HF=HM III: Holomorphic curves and the differential for the ech/Heegaard Floer correspondence

TL;DR

This paper details the relationship between differentials and endomorphisms in embedded contact homology and Heegaard Floer homology, advancing the construction of an isomorphism between Seiberg-Witten Floer and Heegaard Floer homologies for 3-manifolds.

Contribution

It establishes the relationship between differentials and canonical endomorphisms in embedded contact and Heegaard Floer homologies, completing a key step in the isomorphism construction.

Findings

Relationship between ECH and Heegaard Floer differentials clarified

Canonical endomorphisms correspondence established

Progress towards the isomorphism between Seiberg-Witten and Heegaard Floer homologies

Abstract

This is the third of five papers that construct an isomorphism between the Seiberg-Witten Floer homology and the Heegaard Floer homology of a given compact, oriented 3-manifold.

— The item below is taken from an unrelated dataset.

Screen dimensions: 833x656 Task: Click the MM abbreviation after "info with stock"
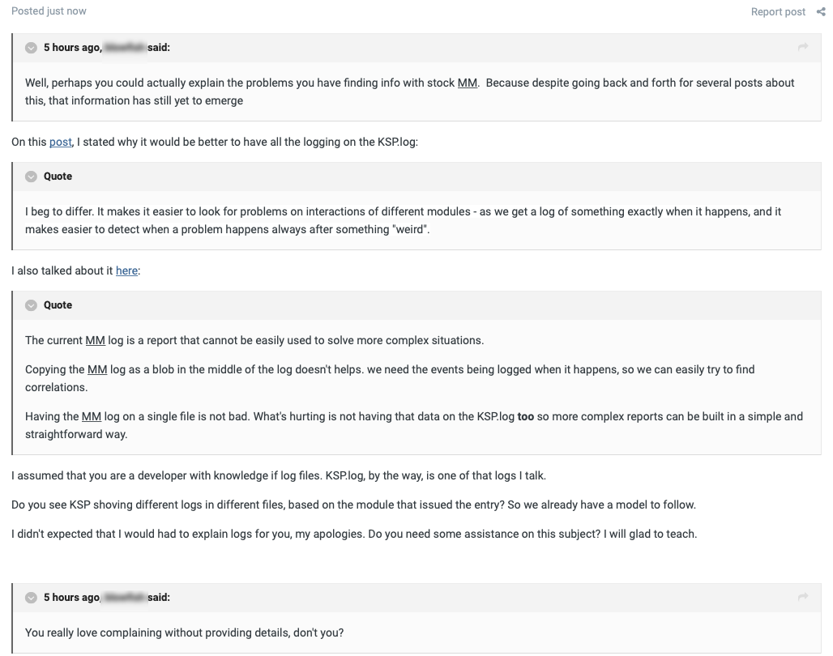tap(468, 83)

The isomorphism is given as a composition of three isomorphisms; the first of these relates a version of embedded contact homology on an an auxillary manifold to the Heegaard Floer homology on the original. This paper describes the relationship between the differential on the embedded contact homology chain complex and the differential on the Heegaard Floer chain complex. The paper also describes the relationship between the various canonical endomorphisms that act on the homology groups of these two complexes.